Moscow has put its weight behind an ICC investigation into its 2008 war with Georgia. Russia asserts that it had both cause and authority to use force to defend Russian minorities in South Ossetia and Abkhazia. Its emerging position with regard to the ICC in Ukraine is likely to echo that investigation.

Already scores of pro-Russian groups have began collecting what they say is evidence of human rights abuses by pro-Kiev authorities in eastern Ukraine.  Russian Investigative Committee spokesman Vladimir Markin said Saturday that so far 1,000 affidavits had had been collected from refugees from Ukraine to forward to the ICC, and that many more were coming.

This has led some observers such as Mark Kersten, a London School of Economics researcher and author of the blog Justice in Conflict, to speculate that Russia may try — as has happened in other ICC investigations — to shape the prosecution’s focus by swamping the court with evidence under the guise of cooperation.

This would be a test of the ICC’s independence to resist such pressure, and equally, a test of the professionalism and independence of civil society groups that contribute to the ICC investigation.

Either way it will be a long haul. The ICC preliminary investigation in Ukraine began last April; its investigation in Georgia began six years ago and is still just that, preliminary. “Some situations, like the war in Afghanistan or the conflict in Colombia, have toiled for years in the judicial purgatory that is the ICC’s preliminary investigation list,” notes Kersten.

But the ICC’s contribution, though important as a benchmark of judicial authority, is only one aspect of the changes required in Ukraine, say the Human Rights House groups.
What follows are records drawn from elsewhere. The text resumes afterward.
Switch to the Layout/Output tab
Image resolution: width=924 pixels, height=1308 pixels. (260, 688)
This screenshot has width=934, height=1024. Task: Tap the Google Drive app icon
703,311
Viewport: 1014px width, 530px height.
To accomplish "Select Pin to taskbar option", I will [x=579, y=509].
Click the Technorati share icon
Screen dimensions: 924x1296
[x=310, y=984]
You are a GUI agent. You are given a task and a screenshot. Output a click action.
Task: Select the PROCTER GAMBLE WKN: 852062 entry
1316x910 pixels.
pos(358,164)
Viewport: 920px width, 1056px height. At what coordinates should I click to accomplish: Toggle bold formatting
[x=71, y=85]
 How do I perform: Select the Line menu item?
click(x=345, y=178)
No country can build a sustainable future without full inclusion of civil society in decision making, as stated by UN Human Rights Council resolution 22/6 of March 2013.

Ukraine will benefit by publicly acknowledging the vital and legitimate role of human rights defenders in promoting human rights, democracy and rule of law.

“The reform process, indeed all dialogue on the future of the country, should be inclusive and transparent to all,” said Ane Tusvik Bonde, Regional Manager for Eastern Europe and Caucasus at the Human Rights House Foundation in Oslo: “Ukraine needs to recognise the legitimate role of human rights defenders in the promotion of democracy and the rule of law.”


Rohan Jayasekera is a member of the International Advisory Board of the Human Rights House Network and represents Vivarta, one of a group of freedom of expression rights defenders supporting the Human Rights House London at the Free Word Centre in the city.